:: WHAT TO PRODUCE ::
Please rewrite the entries from the line containing "The width and height of the screenshot is (1072, 477)." through the end of the entries as a Markdown table with the columns "Row" and "Line", one row per line, skipping blank lines.
⁂
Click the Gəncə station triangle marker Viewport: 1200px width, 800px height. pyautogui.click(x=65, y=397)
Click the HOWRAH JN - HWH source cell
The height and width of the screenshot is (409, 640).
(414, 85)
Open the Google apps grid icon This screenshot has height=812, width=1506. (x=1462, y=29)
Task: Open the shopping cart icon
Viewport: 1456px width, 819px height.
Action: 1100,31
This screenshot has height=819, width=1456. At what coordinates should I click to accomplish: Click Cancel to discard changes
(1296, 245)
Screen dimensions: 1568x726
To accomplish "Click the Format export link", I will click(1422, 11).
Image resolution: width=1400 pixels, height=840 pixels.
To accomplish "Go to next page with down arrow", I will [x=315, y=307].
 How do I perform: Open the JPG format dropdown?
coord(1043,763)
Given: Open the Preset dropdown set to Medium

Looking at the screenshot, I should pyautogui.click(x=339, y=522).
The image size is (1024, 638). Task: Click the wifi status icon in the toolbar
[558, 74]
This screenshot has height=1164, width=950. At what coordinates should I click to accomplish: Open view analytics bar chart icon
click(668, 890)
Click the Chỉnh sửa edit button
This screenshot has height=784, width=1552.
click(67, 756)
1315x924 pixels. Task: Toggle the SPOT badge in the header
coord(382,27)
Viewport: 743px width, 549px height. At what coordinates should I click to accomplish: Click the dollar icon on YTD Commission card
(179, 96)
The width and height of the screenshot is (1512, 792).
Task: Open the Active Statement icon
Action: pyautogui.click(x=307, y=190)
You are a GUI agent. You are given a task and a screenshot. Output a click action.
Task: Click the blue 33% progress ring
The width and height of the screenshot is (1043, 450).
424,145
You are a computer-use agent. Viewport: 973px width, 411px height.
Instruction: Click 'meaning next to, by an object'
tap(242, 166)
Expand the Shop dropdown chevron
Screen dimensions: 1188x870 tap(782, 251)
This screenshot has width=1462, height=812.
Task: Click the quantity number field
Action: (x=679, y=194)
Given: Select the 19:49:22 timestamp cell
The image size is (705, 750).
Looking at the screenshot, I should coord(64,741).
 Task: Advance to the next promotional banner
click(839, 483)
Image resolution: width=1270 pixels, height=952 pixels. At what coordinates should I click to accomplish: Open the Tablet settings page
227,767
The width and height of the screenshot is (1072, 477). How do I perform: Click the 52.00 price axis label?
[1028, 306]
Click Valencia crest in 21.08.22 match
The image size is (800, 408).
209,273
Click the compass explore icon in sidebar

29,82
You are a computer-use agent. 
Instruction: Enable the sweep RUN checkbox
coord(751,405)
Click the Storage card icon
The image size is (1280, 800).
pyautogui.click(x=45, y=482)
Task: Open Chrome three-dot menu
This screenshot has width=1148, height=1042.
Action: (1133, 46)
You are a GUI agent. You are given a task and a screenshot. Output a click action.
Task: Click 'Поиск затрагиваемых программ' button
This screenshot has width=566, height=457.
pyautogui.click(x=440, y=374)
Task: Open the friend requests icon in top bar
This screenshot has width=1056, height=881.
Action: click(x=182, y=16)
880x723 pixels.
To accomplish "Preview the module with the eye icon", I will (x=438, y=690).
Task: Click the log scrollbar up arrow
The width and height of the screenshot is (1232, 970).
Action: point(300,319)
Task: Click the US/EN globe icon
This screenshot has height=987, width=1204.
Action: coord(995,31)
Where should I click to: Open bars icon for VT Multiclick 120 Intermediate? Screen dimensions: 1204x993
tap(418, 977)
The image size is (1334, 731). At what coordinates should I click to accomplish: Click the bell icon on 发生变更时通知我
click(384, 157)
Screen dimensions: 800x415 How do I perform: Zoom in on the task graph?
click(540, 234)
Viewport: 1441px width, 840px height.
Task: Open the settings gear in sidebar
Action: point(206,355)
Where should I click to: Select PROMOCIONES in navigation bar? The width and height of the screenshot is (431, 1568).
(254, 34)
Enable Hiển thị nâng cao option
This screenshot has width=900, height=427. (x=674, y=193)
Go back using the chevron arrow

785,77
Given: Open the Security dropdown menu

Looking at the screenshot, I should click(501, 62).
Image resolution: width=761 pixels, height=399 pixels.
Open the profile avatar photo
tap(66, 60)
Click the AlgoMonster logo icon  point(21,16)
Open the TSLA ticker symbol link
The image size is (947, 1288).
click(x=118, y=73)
⁂
:: TASK OUTPUT ::
| Row | Line |
|---|---|
| 1 | The width and height of the screenshot is (1072, 477). How do I perform: Click the 52.00 price axis label? |
| 2 | [1028, 306] |
| 3 | Click Valencia crest in 21.08.22 match |
| 4 | The image size is (800, 408). |
| 5 | 209,273 |
| 6 | Click the compass explore icon in sidebar |
| 7 | 29,82 |
| 8 | You are a computer-use agent.  |
| 9 | Instruction: Enable the sweep RUN checkbox |
| 10 | coord(751,405) |
| 11 | Click the Storage card icon |
| 12 | The image size is (1280, 800). |
| 13 | pyautogui.click(x=45, y=482) |
| 14 | Task: Open Chrome three-dot menu |
| 15 | This screenshot has width=1148, height=1042. |
| 16 | Action: (1133, 46) |
| 17 | You are a GUI agent. You are given a task and a screenshot. Output a click action. |
| 18 | Task: Click 'Поиск затрагиваемых программ' button |
| 19 | This screenshot has width=566, height=457. |
| 20 | pyautogui.click(x=440, y=374) |
| 21 | Task: Open the friend requests icon in top bar |
| 22 | This screenshot has width=1056, height=881. |
| 23 | Action: click(x=182, y=16) |
| 24 | 880x723 pixels. |
| 25 | To accomplish "Preview the module with the eye icon", I will (x=438, y=690). |
| 26 | Task: Click the log scrollbar up arrow |
| 27 | The width and height of the screenshot is (1232, 970). |
| 28 | Action: point(300,319) |
| 29 | Task: Click the US/EN globe icon |
| 30 | This screenshot has height=987, width=1204. |
| 31 | Action: coord(995,31) |
| 32 | Where should I click to: Open bars icon for VT Multiclick 120 Intermediate? Screen dimensions: 1204x993 |
| 33 | tap(418, 977) |
| 34 | The image size is (1334, 731). At what coordinates should I click to accomplish: Click the bell icon on 发生变更时通知我 |
| 35 | click(384, 157) |
| 36 | Screen dimensions: 800x415 How do I perform: Zoom in on the task graph? |
| 37 | click(540, 234) |
| 38 | Viewport: 1441px width, 840px height. |
| 39 | Task: Open the settings gear in sidebar |
| 40 | Action: point(206,355) |
| 41 | Where should I click to: Select PROMOCIONES in navigation bar? The width and height of the screenshot is (431, 1568). |
| 42 | (254, 34) |
| 43 | Enable Hiển thị nâng cao option |
| 44 | This screenshot has width=900, height=427. (x=674, y=193) |
| 45 | Go back using the chevron arrow |
| 46 | 785,77 |
| 47 | Given: Open the Security dropdown menu |
| 48 | Looking at the screenshot, I should click(501, 62). |
| 49 | Image resolution: width=761 pixels, height=399 pixels. |
| 50 | Open the profile avatar photo |
| 51 | tap(66, 60) |
| 52 | Click the AlgoMonster logo icon  point(21,16) |
| 53 | Open the TSLA ticker symbol link |
| 54 | The image size is (947, 1288). |
| 55 | click(x=118, y=73) |